Domaine Ogereau, 2018 Update
Domaine Ogereau has its origins in the late-19th century, although it is only really during the latter half of the 20th century that it began to evolve into the domaine we know today. Francis Ogereau was responsible for shifting the focus of his domaine away from self-sustaining and market-stall polyculture and more towards viticulture as a specialty. It might sound as though we should credit Francis with the domaine’s highly regarded position today, but in truth I think Vincent Ogereau had a more significant role in this. It was Vincent who left for Bordeaux, to study viticulture. It was he who, working with the oenologist Didier Coutenceau, shifted the domaine’s focus from quantity to quality, with harder pruning, green harvesting and restricting the use of chemicals in the vines. And it was Vincent who realised, around the time he finally took over the running of the domaine from his father in 1990, that the maturity in the vineyard he was achieving should allow him to reduce manipulations in the cellar.
Today the next generation is now taking control here, and Emmanuel Ogereau (pictured above, with Vincent in the background) is building on the successes of his forebears.
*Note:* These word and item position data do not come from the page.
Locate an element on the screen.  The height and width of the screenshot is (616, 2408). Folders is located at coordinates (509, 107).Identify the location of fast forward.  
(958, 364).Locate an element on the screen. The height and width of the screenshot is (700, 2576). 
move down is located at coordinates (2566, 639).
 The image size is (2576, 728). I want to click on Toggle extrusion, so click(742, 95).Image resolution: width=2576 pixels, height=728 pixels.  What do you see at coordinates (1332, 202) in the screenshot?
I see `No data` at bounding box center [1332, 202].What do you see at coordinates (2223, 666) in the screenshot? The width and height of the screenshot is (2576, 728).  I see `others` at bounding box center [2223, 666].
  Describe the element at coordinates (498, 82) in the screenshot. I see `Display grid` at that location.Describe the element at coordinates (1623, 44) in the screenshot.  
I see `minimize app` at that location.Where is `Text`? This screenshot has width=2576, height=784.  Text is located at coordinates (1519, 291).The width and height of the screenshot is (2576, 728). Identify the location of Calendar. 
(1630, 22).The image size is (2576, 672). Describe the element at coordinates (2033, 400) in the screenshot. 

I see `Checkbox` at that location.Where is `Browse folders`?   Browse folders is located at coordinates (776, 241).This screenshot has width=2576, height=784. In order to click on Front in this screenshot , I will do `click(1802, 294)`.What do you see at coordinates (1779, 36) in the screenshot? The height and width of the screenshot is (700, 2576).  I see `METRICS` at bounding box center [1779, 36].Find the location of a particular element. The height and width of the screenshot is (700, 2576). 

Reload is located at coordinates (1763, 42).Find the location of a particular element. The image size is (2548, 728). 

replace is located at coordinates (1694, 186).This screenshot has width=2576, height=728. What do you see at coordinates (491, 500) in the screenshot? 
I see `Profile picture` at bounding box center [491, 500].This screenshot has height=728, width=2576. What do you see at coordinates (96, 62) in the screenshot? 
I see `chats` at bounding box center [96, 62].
The domaine is now committed to organic viticulture (certification to come) and there are some exciting new cuvées added to the portfolio, such as the Savennières L’Enthousiasme, and let us not forget their newly acquired parcel in the Quarts de Chaume appellation. Most significant of all, to my mind, is a shift in the style of the dry white wines to earlier picking giving the wines a tension and purpose, unfettered by the smidgen percentage of botrytised fruit which dogs many wines – and I do mean dry wines – in the Anjou and Savennières appellations. This is the sort of winemaking panache we see from the likes of Damien Laureau, Eric Morgat or the Papin family. I remain nonplussed as to why the wines are not more highly sought after (and why most of them aren’t even imported into the UK).
The Wines
At this tasting Emmanuel Ogereau poured a selection of white, red and sweet wines, and I have left my notes in the order of tasting. I have chosen to do this because the order of dry whites illustrates another point which I like to return to now and again (and again, and again), which is this; Chenin Blanc from the sand and schist of Savennières is not inherently superior to Chenin Blanc from the schistose, carboniferous and spilite terroirs of the Anjou vineyard. For my palate, I think some place too much value on the Savennières appellation while inappropriately ignoring the Anjou appellation, where top sites can produce equally good or even superior wines. Reflecting this, Emmanuel’s tasting schema danced from one appellation to the next and back again, from a very competent 2016 Anjou En Chenin, over the river to an attractive 2016 Savennières Clos le Grand Beaupréau and then back to Anjou to find the equally joyful 2016 Anjou Vent de Spilite, before we finished north of the Loire once more with his top cuvée in Savennières, the 2016 L’Enthousiasme.